== SHORT PROBLEM ==
Copy the records below word for word, starting with the line that contains "This screenshot has height=165, width=161." and going on through the line that contains "Action: [18, 120]".
────────────────
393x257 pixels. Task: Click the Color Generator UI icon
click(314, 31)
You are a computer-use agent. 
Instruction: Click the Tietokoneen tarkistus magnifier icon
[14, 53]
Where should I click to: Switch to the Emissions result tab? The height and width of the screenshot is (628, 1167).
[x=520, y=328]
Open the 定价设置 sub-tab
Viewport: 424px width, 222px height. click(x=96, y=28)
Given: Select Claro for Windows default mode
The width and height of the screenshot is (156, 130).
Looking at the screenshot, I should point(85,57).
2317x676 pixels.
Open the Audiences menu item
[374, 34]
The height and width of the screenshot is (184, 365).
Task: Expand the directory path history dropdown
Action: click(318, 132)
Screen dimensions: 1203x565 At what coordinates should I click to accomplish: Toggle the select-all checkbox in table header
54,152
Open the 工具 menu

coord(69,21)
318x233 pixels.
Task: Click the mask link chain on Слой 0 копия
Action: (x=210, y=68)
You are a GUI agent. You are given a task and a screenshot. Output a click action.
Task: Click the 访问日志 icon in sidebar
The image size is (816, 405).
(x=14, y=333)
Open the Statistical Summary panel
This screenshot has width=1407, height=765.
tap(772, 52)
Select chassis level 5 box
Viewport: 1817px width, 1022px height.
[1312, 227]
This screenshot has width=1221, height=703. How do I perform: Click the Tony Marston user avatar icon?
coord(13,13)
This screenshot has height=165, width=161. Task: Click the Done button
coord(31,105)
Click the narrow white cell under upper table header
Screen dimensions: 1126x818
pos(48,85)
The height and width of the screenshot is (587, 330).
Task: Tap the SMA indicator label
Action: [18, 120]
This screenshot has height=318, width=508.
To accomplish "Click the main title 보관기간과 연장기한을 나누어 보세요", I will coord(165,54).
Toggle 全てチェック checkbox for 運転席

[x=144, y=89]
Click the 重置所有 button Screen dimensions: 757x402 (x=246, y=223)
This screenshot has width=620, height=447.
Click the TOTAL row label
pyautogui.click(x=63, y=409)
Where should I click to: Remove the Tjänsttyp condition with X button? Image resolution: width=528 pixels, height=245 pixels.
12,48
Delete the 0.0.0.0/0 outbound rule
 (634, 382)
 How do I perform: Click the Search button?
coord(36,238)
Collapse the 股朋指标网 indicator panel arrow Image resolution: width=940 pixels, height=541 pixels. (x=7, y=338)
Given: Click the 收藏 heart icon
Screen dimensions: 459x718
────────────────
== SOLUTION TO THIS PROBLEM ==
This screenshot has height=165, width=161. Task: Click the Done button
coord(31,105)
Click the narrow white cell under upper table header
Screen dimensions: 1126x818
pos(48,85)
The height and width of the screenshot is (587, 330).
Task: Tap the SMA indicator label
Action: [18, 120]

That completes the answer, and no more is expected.